:: Task directions ::
Reproduce each of the entries below word for word, leaving out the pictures.

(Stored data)
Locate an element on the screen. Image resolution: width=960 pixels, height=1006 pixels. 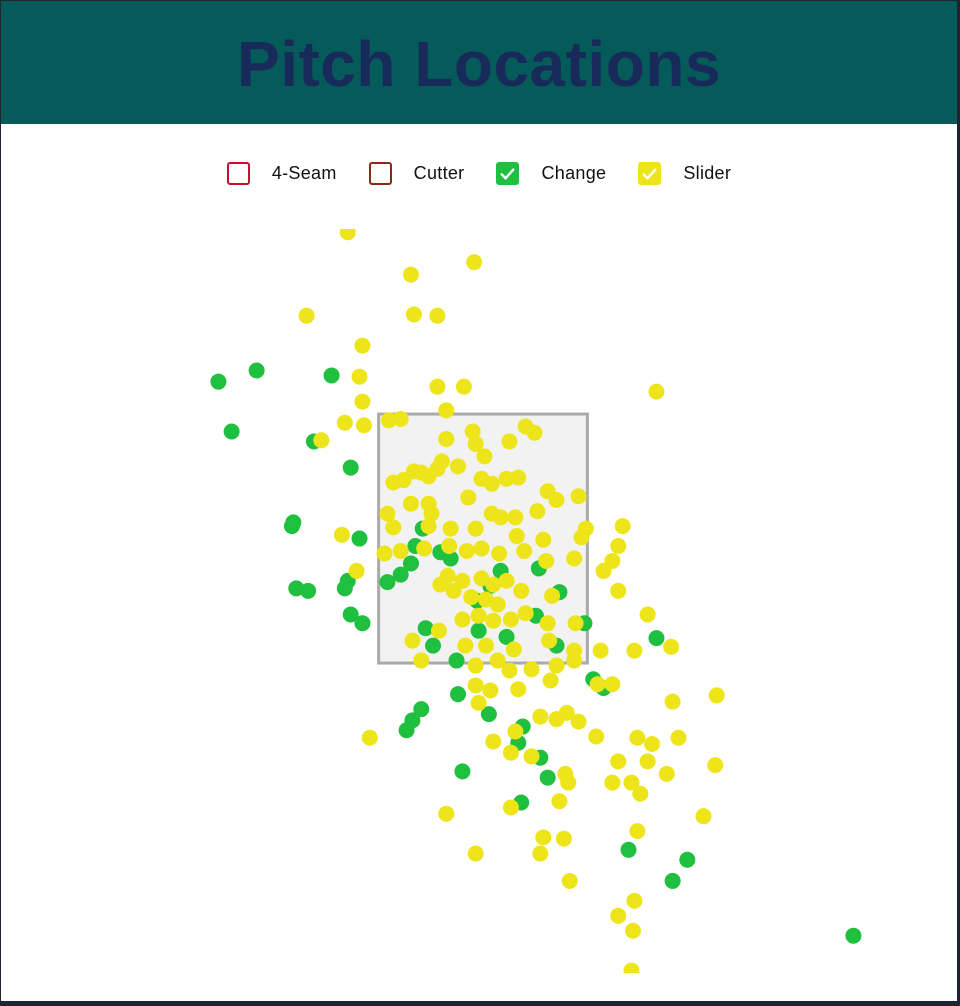
checkbox-slider is located at coordinates (650, 174).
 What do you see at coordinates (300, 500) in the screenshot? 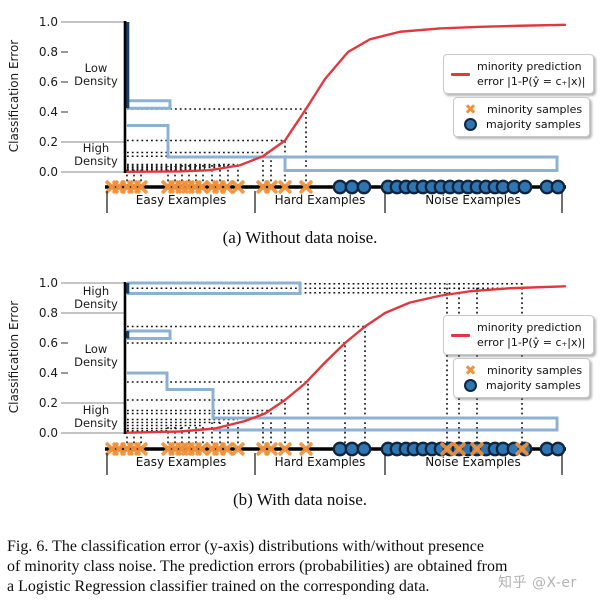
I see `subcaption-b: (b) With data noise.` at bounding box center [300, 500].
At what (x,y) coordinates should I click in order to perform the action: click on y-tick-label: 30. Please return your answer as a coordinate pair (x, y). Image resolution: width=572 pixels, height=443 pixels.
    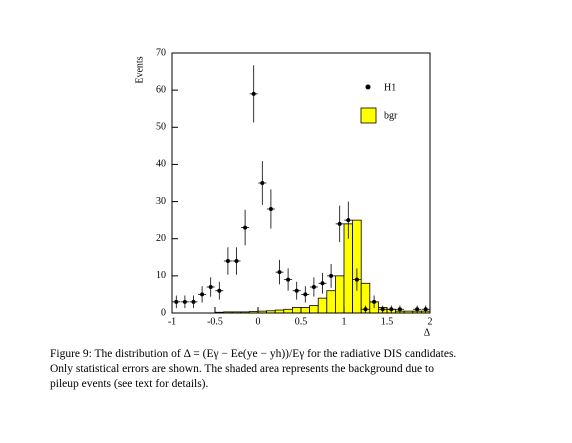
    Looking at the image, I should click on (161, 202).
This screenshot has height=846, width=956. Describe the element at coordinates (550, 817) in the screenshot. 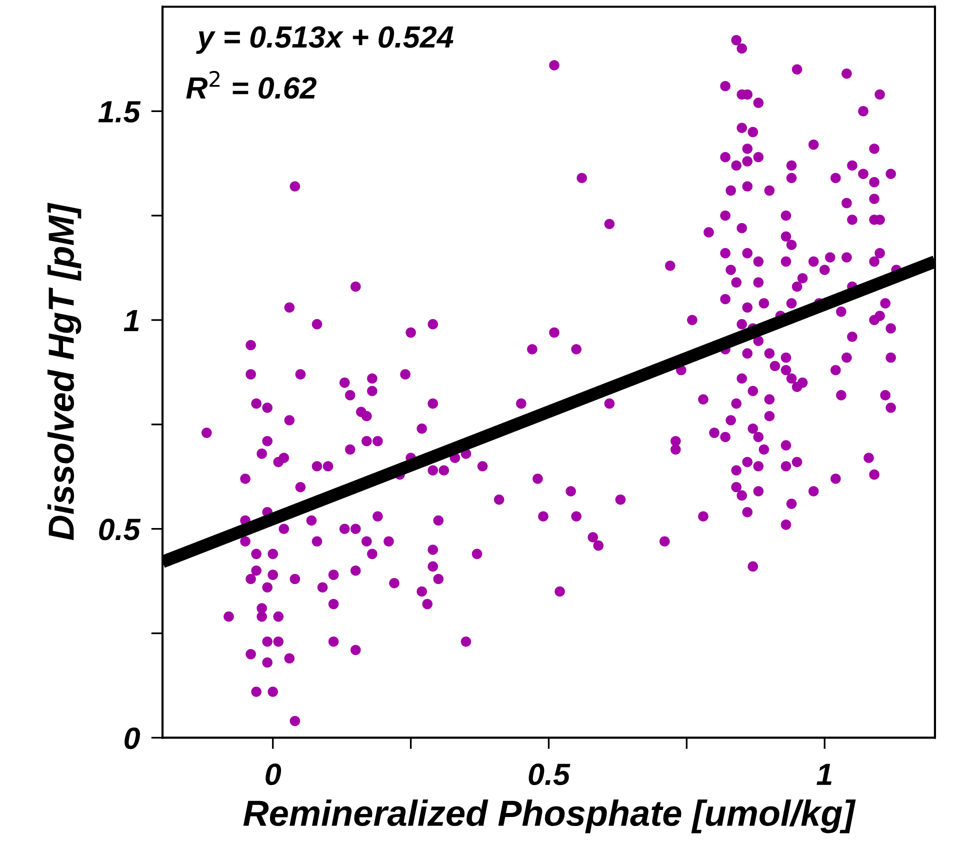

I see `x-axis-title: Remineralized Phosphate [umol/kg]` at that location.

:: Result below ::
Locate an element on the screen. Image resolution: width=960 pixels, height=1006 pixels. 
checkbox-slider is located at coordinates (650, 174).
 What do you see at coordinates (300, 500) in the screenshot? 
I see `subcaption-b: (b) With data noise.` at bounding box center [300, 500].
At what (x,y) coordinates should I click in order to perform the action: click on y-tick-label: 30. Please return your answer as a coordinate pair (x, y). Image resolution: width=572 pixels, height=443 pixels.
    Looking at the image, I should click on (161, 202).
This screenshot has height=846, width=956. Describe the element at coordinates (550, 817) in the screenshot. 

I see `x-axis-title: Remineralized Phosphate [umol/kg]` at that location.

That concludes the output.